Tijdens de zitting op 8 juni 2023 heeft de kinderrechter de zaak met gesloten deuren behandeld. De moeder, bijgestaan door haar advocaat mr. E.L. de Craen, heeft gesteld dat de schriftelijke aanwijzing niet deugdelijk is gemotiveerd en dat de omgangsmomenten goed verlopen. De gecertificeerde instelling heeft aangegeven achter de schriftelijke aanwijzing te staan, maar ook open te staan voor het verzoek van de moeder. De kinderrechter heeft vastgesteld dat de schriftelijke aanwijzing vervallen verklaard dient te worden en dat er een nieuwe omgangsregeling moet worden vastgesteld.

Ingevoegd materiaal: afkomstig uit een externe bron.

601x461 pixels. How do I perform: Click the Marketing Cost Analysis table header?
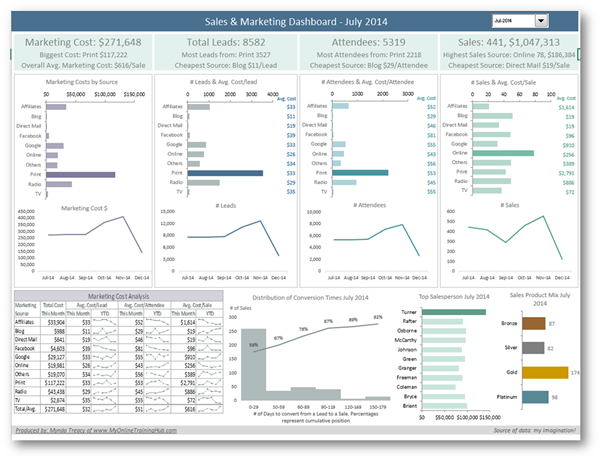coord(118,296)
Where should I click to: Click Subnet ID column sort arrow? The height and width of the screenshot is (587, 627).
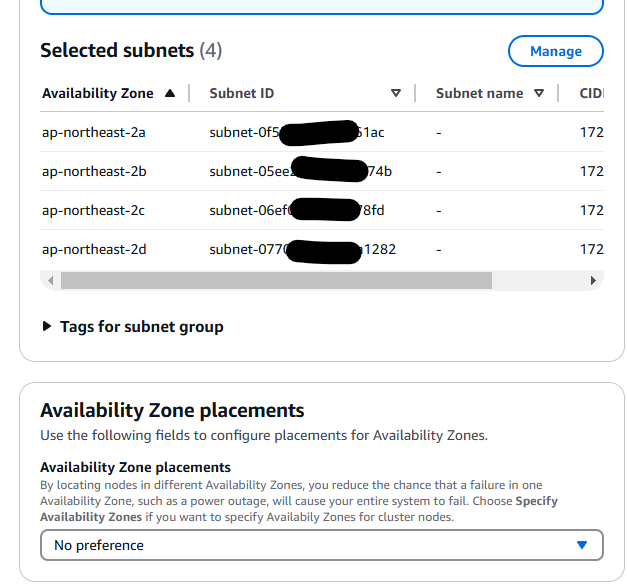click(396, 93)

De kinderrechter heeft besloten dat de moeder, tot de zitting van 4 juli 2023, op woensdag drie uur omgang heeft met [kind 1] en [kind 2], waarvan twee uur begeleid en één uur onbegeleid. Tevens is er een regeling getroffen voor de zomervakantie, waarbij de kinderen op woensdagen bij de moeder verblijven en er evaluatiemomenten plaatsvinden. De kinderrechter heeft benadrukt dat het belangrijk is om de mogelijkheden voor uitbreiding van de omgang te onderzoeken, rekening houdend met de belangen van de kinderen en de draagkracht van de moeder. De beschikking is mondeling gegeven en in het openbaar uitgesproken, met een schriftelijke uitwerking die op 15 juni 2023 is vastgesteld.